Nothing comes easily without a challenge. So is the case with Information and Communication Technology. ICT has brought enormous changes to our life, but many ended up giving a blind eye to the challenges it brought hand in hand. Today e-waste has entered the club of fastest growing waste streams. To the modern society it has became a major challenge to address it in order to achieve the global aim for sustainable development.
e-waste: What does it constitute?
In general, e-waste includes pollutants(such as lead, mercury, plastic, arsenic, …) or toxic waste generated from the electronic and electrical products after the end of the life span.
India is one of the largest importer of waste(50KT ) in addition to its own domestic waste
The cities which contributes more to the economy in India also contribute more to the e-waste generation with Mumbai at the top
Only 10 states make up 70% e-waste in India
According to CPCB estimates the waste generation has exceeded 8LT in 2012 itself
Major electronic device that contributes more is television
It is only 10-15% at the source level(manufacturing)
e-waste contains highly toxic material which is very complex to handle
EWM is mainly done by unorganized sector(80%) whose habitations are close to dump yards and has no safeguards and protection leading to several health issues as these wastes are carcinogenic
Causes rapid rise in environmental degeneration
There are only 20-30 registered recycling or waste processing units under MoEF,GOI and are being underutilized giving greater scope for unorganized sector to fill the gap , for example, Attero recycling unit in Roorkee, UP has a capacity of 36KT per year, but only 600T are being recycled
This sector is the most unregulated sector with very few laws and regulations
What can be done…
In any sector in order to reduce risks involvement of stakeholders is very important
A shift from linear model to circular economy model is required which emphasizes on reuse and recycling
Incentivizing industries through tax rebates for recycling the waste generated
Stricter implementation of existing laws such as e-waste (management and handling) rules,2011 and enacting new laws
Greater emphasis on polluter pays principle must be laid
Segregation of waste at all levels of collection, treatment, disposal is necessary
Encouragement must be provided to organized sector and PPP models to process e- waste (MAIT+EU initiative to link formal and informal recyclers)

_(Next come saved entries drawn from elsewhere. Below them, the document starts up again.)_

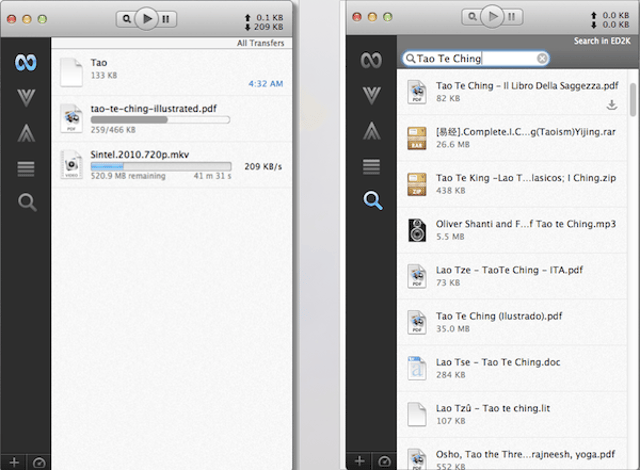Clear the Tao Te Ching search field
This screenshot has width=640, height=470.
point(542,59)
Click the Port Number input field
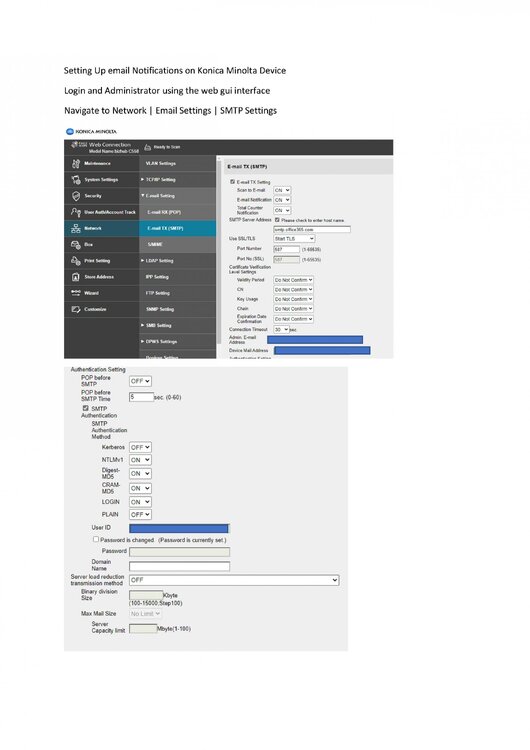 point(286,249)
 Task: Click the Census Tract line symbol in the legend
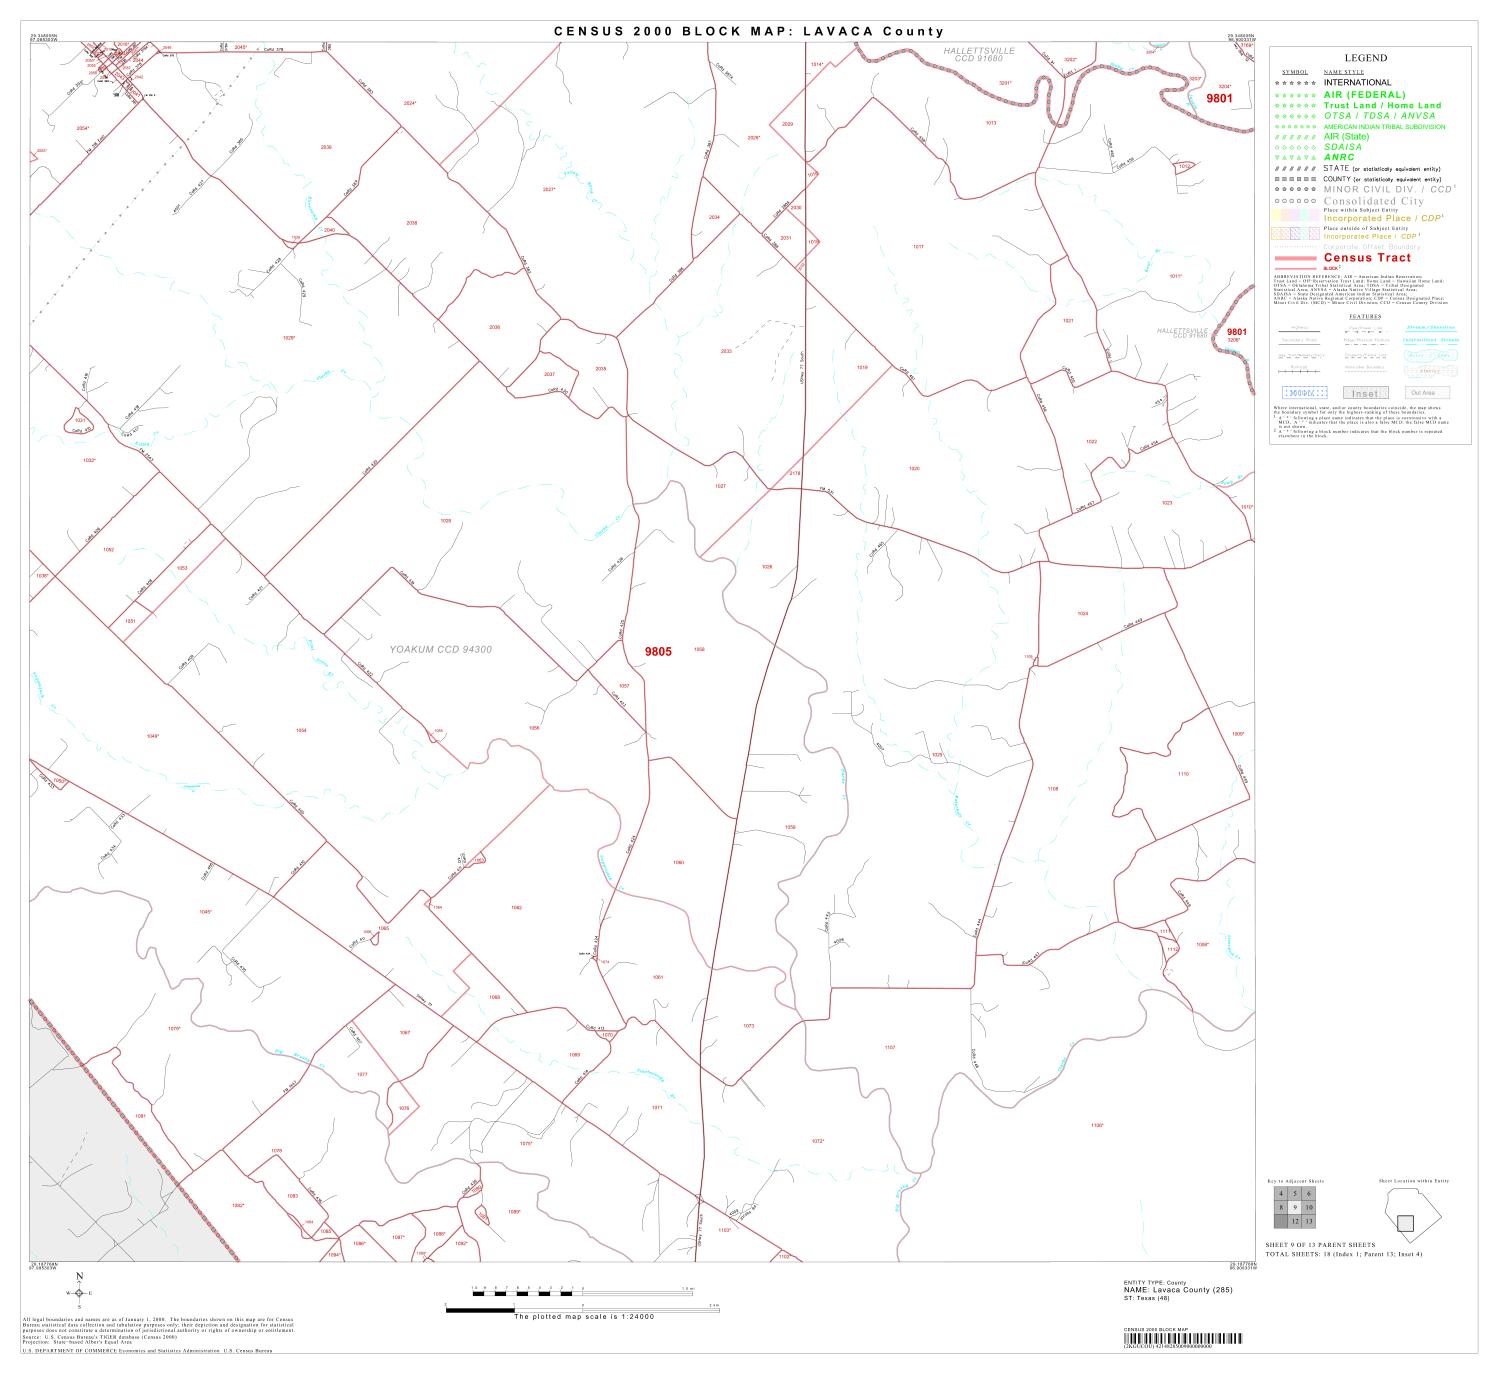(x=1295, y=258)

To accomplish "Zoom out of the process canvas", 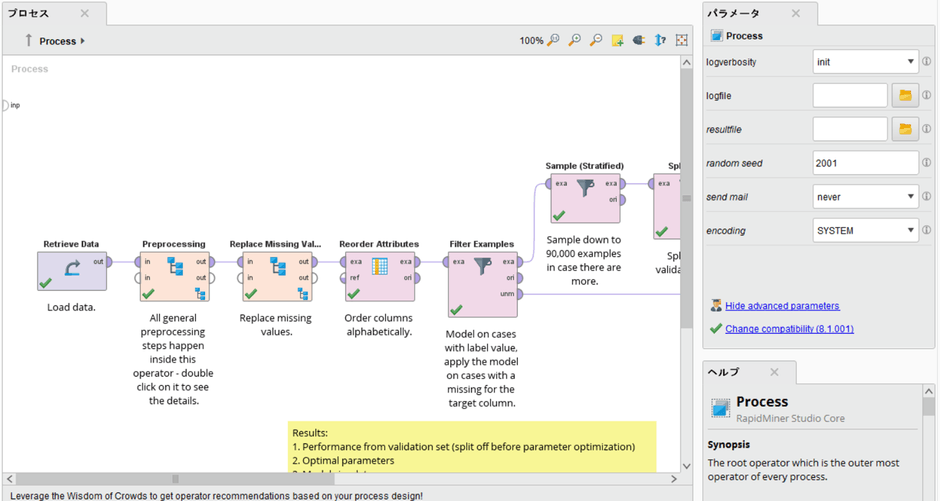I will coord(596,41).

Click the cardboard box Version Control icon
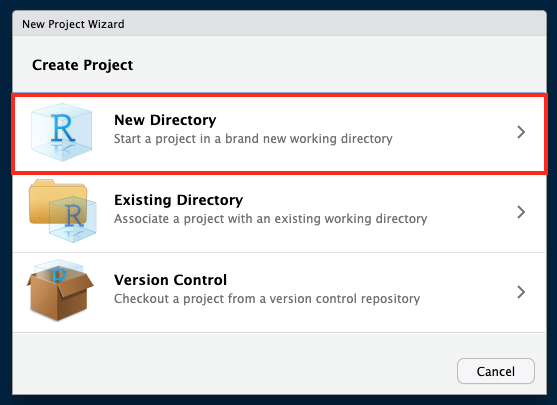click(60, 290)
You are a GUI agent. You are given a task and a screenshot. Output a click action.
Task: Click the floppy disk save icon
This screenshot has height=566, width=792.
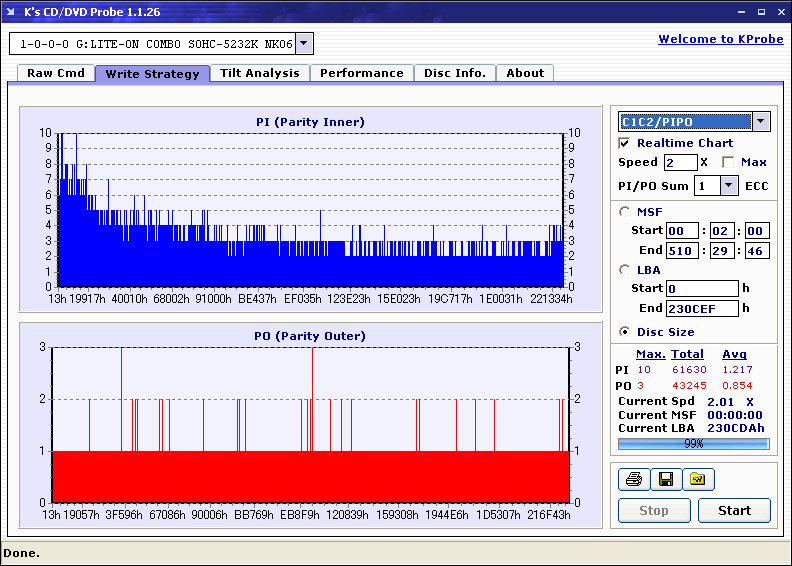click(x=666, y=479)
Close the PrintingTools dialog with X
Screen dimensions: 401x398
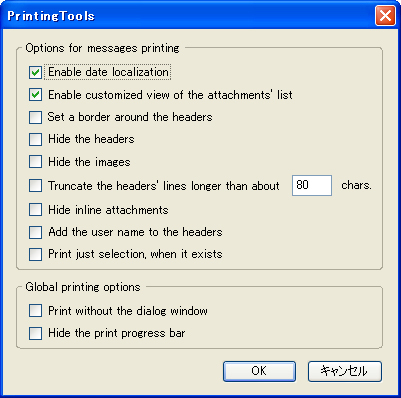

Governament’s assistance for Treatment, Storage and Disposal Facilities(TSDFs)
In countries like India which have a huge population with growing consumption base it is very significant to address the issue of e-waste immediately, as predicted by various institutions. Processing of e-waste can be encouraged as it is economically viable business model and Indian government can make it through Start Up India initiatives which encourages new ideas.